The Château du Wineck is a ruined castle in the commune of Katzenthal in the Haut-Rhin département of France. It was constructed during the 13th and 14th centuries.

==Description==
Surrounded by vineyards, the castle stands on a granitic rocky outcrop. The keep is 20 metres high with an almost square plan (7 m by 7.5 m). A modern external staircase on the western side of the keep gives access to the first floor via a 19th-century entrance. A modern interior staircase gives access to higher levels. Originally, the second floor was entered via a high door in gothic arch off a walkway in the south wall (today, a wooden balcony) leading to the roof of the residence to the west of the keep.
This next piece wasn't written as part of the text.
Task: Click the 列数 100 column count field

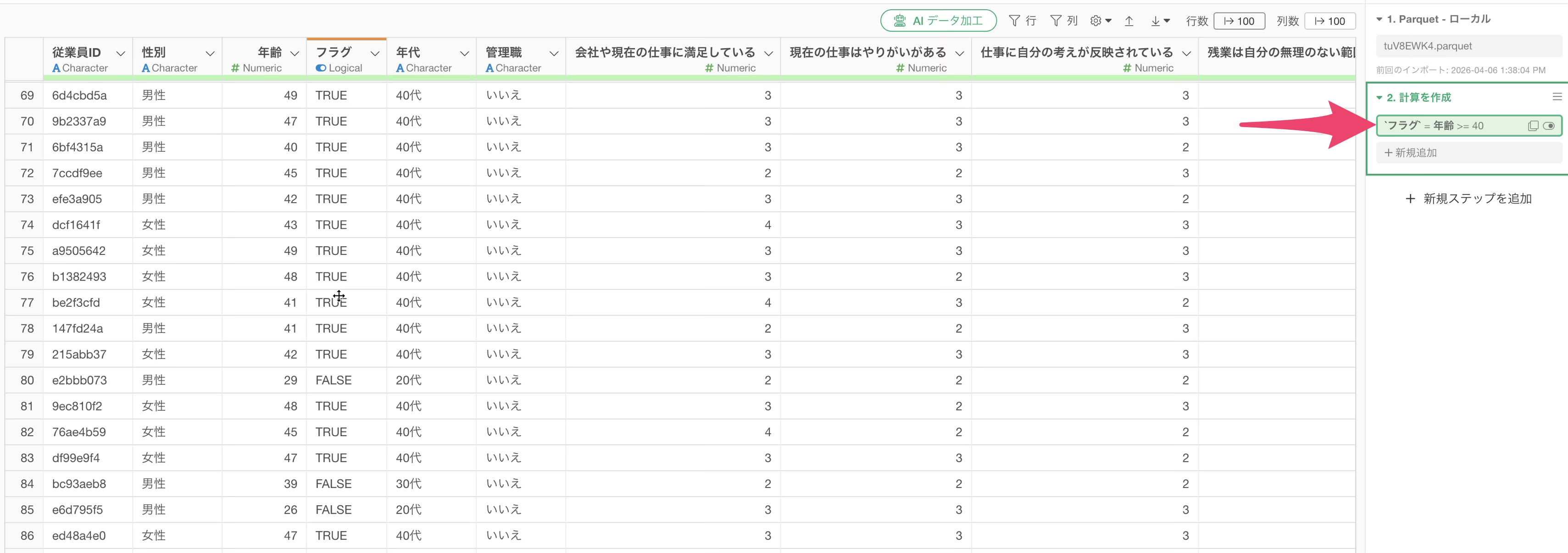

On the third floor, to the north, a latrine remains. In the south-eastern corner of the roof there is a gargoyle. The original parapet has been restored. The horseshoe shaped enceinte enclosed the keep from the north and parts of its round walk still exists. To the west of the keep was the residence; to the east the stables. A second enceinte opposite the castle sheltered the lower courtyard. The moat surrounding the castle was cut into rock in the north.

==Protection==
The Société pour la Conservation des Monuments historiques en Alsace (Society for the conservation of historic monuments in Alsace) acquired the castle in 1866 and has owned it ever since. From 1972, the castle was restored by the Société pour la Restauration et la Conservation du Château de Katzenthal (Society for the Restoration and Conservation of the Château de Katzenthal). The castle was listed in 1984 as a monument historique by the French Ministry of Culture. In 1991, the surrounding enceinte was also listed.